■ What you will do
#1 Transcribe part of the kayak fishing thread, beginning at the words "Caught and released" and stopping after "on the plate?".
#2 Continue the kayak fishing thread from the point where it stops.

===== Document text =====

# Tarpon tow?



## Geejay (Sep 26, 2005)

Caught this and another last week. Not sure what they were. Both about 1 m long. Caught them trolling a minnow. Talk about a great fight. This one l caught on a med sized egg beater (95cm). Had to hold him up quickly as didnt have much 30lb line. Did some big acrobats. :lol:

Caught and released his brother the next day. Best fish caught off my kayak to date (both in about 2m of water). This one towed me around for a full minute, we would have travellled a couple of hundred metres easy and at a good speed ( maybe 3 knots) :shock: :lol: . This time l had my trolling reel (with plenty of line), even had the rudder working to keep it out in front. Great stuff, in the process of towing me it would still kick out line and have me constantly tightening the drag. In the end l wanted it up close to get a good look, with about 10m line out on a tight drag, the fish then had me like l was ridding a bull, having me and the kayak doing some circle work.

GJ


----------



## PoddyMullet (Aug 29, 2005)

I was gonna say a Herring too...but I wouldnotaknow. Congrats..look at the big bug eye, any good on the plate?


----------



## Geejay (Sep 26, 2005)

Thought it might be a giant herring also. My book says the the herring have small scales, this had scales maybe to large?. My book also has a tarpon as having large scales and a long 'tail' like part to its otherwise normal dorsal fin (this fish did not). :!: :?:

l filleted it, but didn't really like what l saw. Great sized fillets, a bit reddish, tender but with small and sets of bones up near the skin. Ended up as crab bait. Love to get onto another but just to release.

Guess its a giant herring. Anyone tried eating these? Book said both wer'nt much chop.

GJ


----------



## troppo (Feb 1, 2006)

Great catch, Geejay. Well done.

It looks like a Northern Pilchard, _Amblygaster sirm _(Walbaum) which is superficially similar to _Sardinops neopilchardus_ but you can distinguish the two by the absence of grooves on the operculum of the latter and by the presence of five belly scutes on the former.

===== Information supplied =====

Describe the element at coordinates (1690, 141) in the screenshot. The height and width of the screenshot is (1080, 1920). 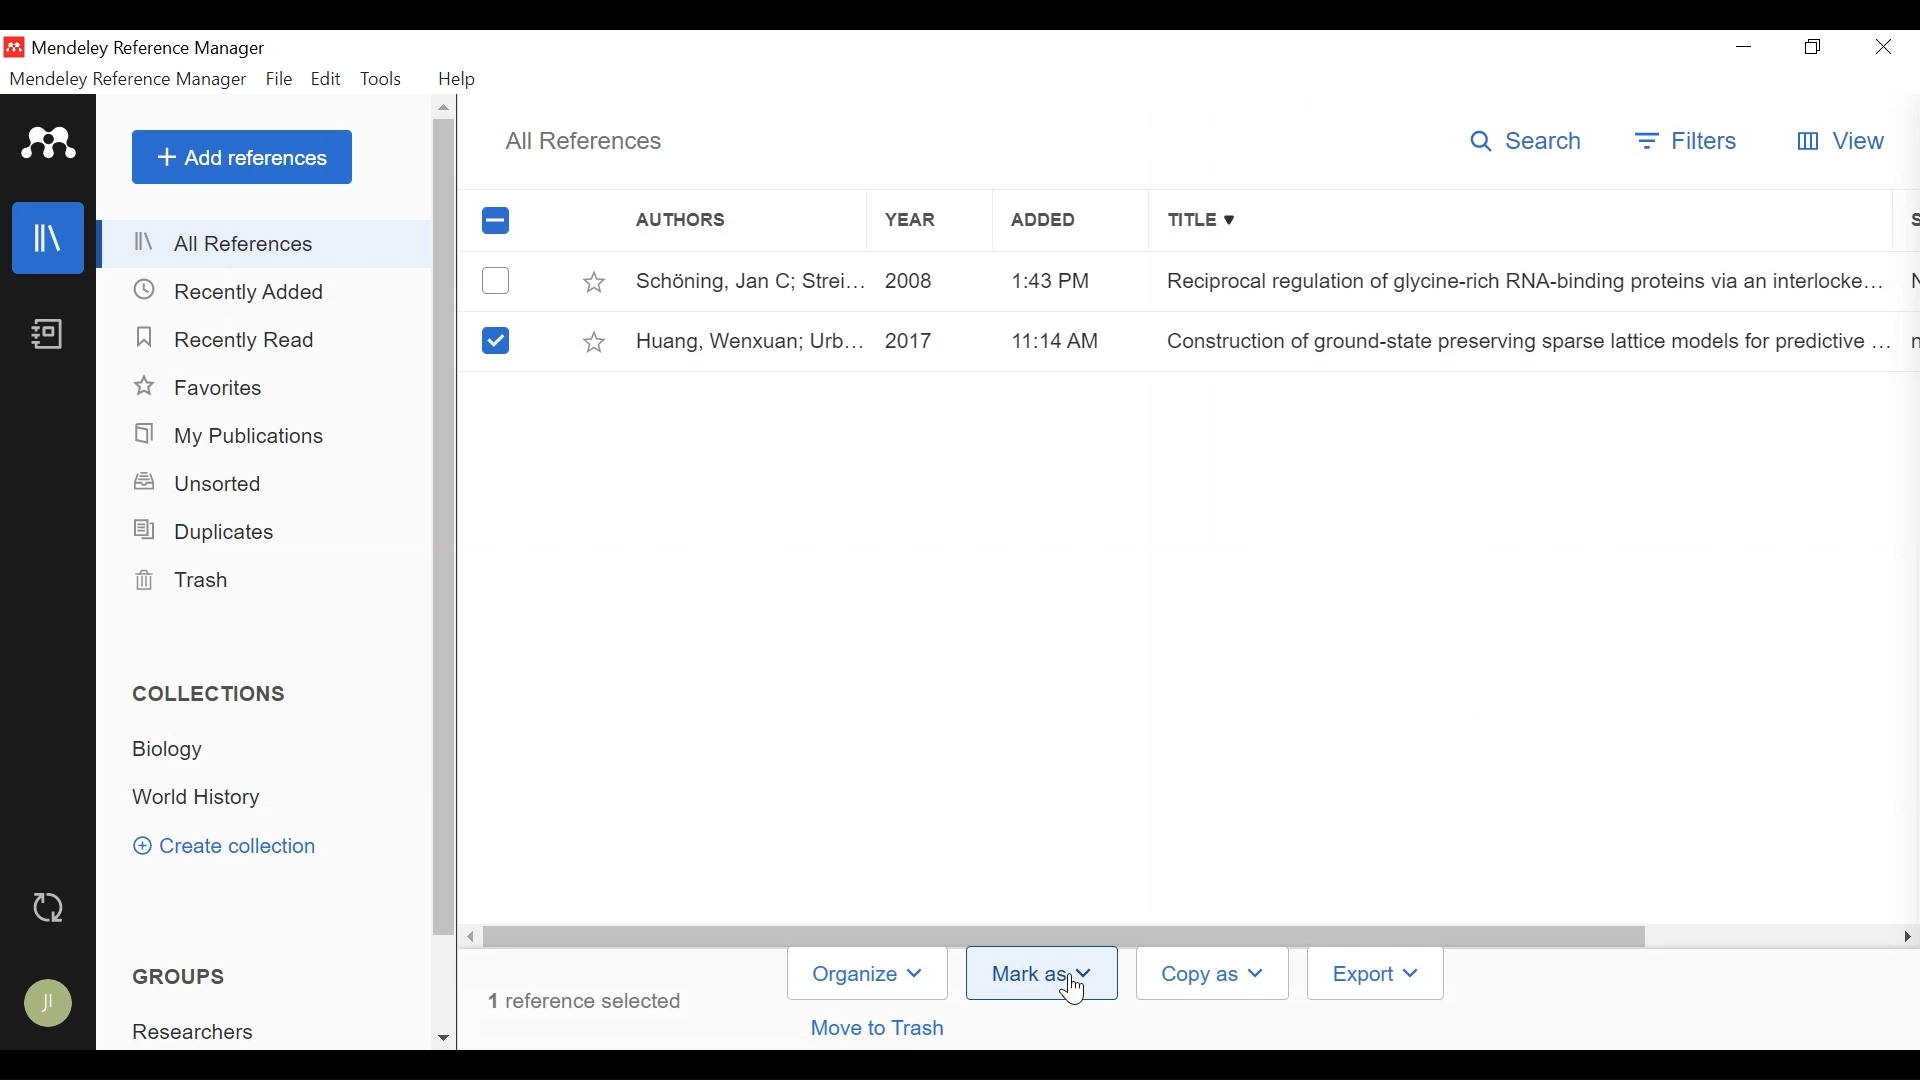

=====

■ Results for each task
#1
Caught and released his brother the next day. Best fish caught off my kayak to date (both in about 2m of water). This one towed me around for a full minute, we would have travellled a couple of hundred metres easy and at a good speed ( maybe 3 knots) :shock: :lol: . This time l had my trolling reel (with plenty of line), even had the rudder working to keep it out in front. Great stuff, in the process of towing me it would still kick out line and have me constantly tightening the drag. In the end l wanted it up close to get a good look, with about 10m line out on a tight drag, the fish then had me like l was ridding a bull, having me and the kayak doing some circle work.

GJ


----------



## PoddyMullet (Aug 29, 2005)

I was gonna say a Herring too...but I wouldnotaknow. Congrats..look at the big bug eye, any good on the plate?

#2
Actually, the above is incorrect and mostly made up. The pic, julyb058, looks almost exactly like one in my fish identification book. Except the pic in my book has the fish head facing the right whereas Geejay's fishhead faces left. Apart from that, almost exactly the same. Both have eyes, a mouth, fins, scales and look kinda fishy. Yup, it's definately a Giant Herring. Sometimes called Pincushion-fish as it has so many bones. True!


----------



## Geejay (Sep 26, 2005)

Thanks Troppo.

My book has illustrations not photos. Found not all the illustrations to be that great. Tell you the truth, didn't know whether it was a hybrid ( you know- like say when you mate a tiger and lion) or, something not in my book or, a giant herring.

My kayak is pretty heavy and the herring had me travelling. Anyone that gets onto one of these at this size (100cm/ 6kg) in 2m of water should get a decent tow.

Cheers Guys, 
GJ
(l go out alone, sorry no pics/vid)


----------



## RedPhoenix (Jun 13, 2006)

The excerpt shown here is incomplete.